Je découvre en visitant la tour Saint-Jacques à Paris qu’après avoir été confisquée à la Révolution, en 1793, l’église Saint-Jacques-la-Boucherie a été vendue avec son clocher en 1797. Destinée à servir de carrière de pierre, elle est alors détruite. Seul le clocher, qu’on désigne aujourd’hui sous le nom de Tour Saint-Jacques, a été conservé. Haute de 54 mètres, la Tour a été utilisée par un fabricant de plomb qui s’y installa en 1824 pour y développer la fabrique de plomb de chasse. À cette époque, on jetait dans de l’eau du plomb fondu, préalablement passé dans une sorte de tamis ou un corps filamenteux. Cette étape était indispensable pour former des petites billes. Ensuite, au contact de l’eau, elles refroidissaient rapidement sans changer de taille. Seulement, le plomb à l’intérieur laissait un retrait en refroidissant et perdait ainsi en densité. En Angleterre, ils faisaient tomber le plomb fondu qui, en passant au travers d’un crible, puis en tombant au sommet d’une très haute tour, se solidifiait. Cependant, précipiter du plomb fondu du haut d’une tour n’était pas sans risque.

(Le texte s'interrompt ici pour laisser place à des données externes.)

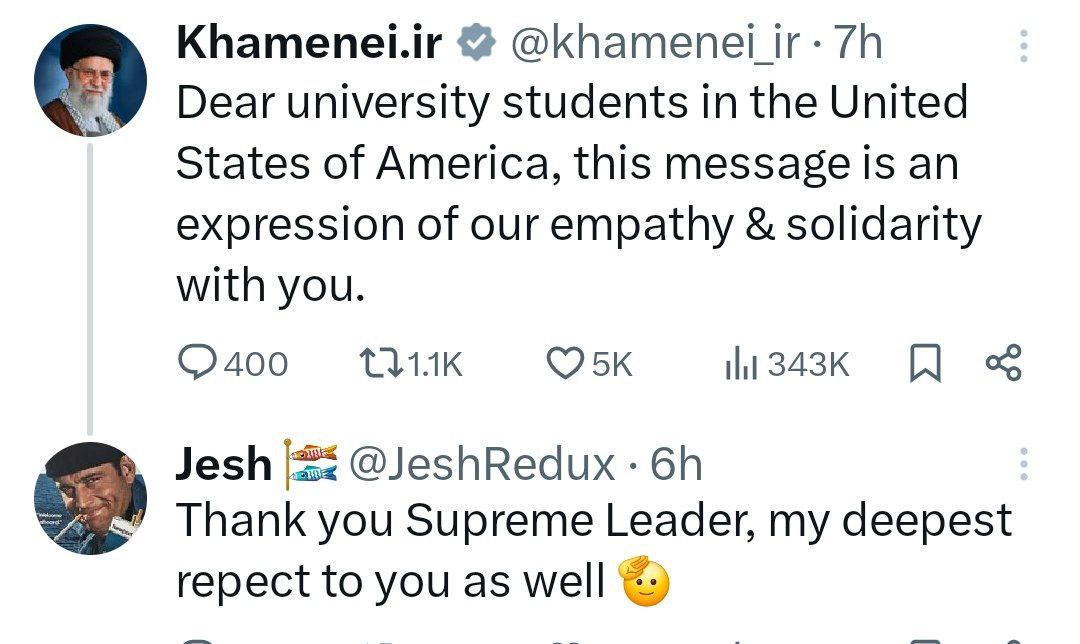Open Jesh's profile picture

À la suite de plusieurs incendies, la tour fut finalement achetée par la Ville de Paris.

Rue droite, Bastia, Corse, 9 août 2024

Si proche le tout si assez loin le temps

C’est l’impression d’une compression du temps, là sans être là, déjà en partance, et malgré les retards, les objets suspects ou les animaux sur les voies, mais finalement non, ce n’était rien, on ne saura jamais ce que c’était, ce qui a causé ce retard du train, une demie-heure à rester à quai en gare Saint-Lazare, sans partir, mais on finit par avancer, on est projeté ailleurs, dans le sens inverse de la marche, dans un lieu qu’on connaît bien, où l’on allait dans son enfance passer les vacances, beaucoup de choses ont changé, c’est à peine si on reconnaît l’endroit, le quai de la gare de Deauville qu’on remonte pour changer de voie et rejoindre notre correspondance, le Mont Canisy qu’on contourne par le bas. On mange et nous voilà déjà sur la plage, les pieds s’enfonçant dans le sable tiède, épais, le vent qui souffle et fait claquer les drapeaux dans le bleu du ciel, des personnes nous parlent qu’on n’écoute même pas, distraits par le paysage de la mer qui se retire, s’éloigne de nous, avec cette irrépressible envie de plonger dans l’eau, de prendre les vagues à contre-courant, comme on remonte le temps, tout en restant sur la crête.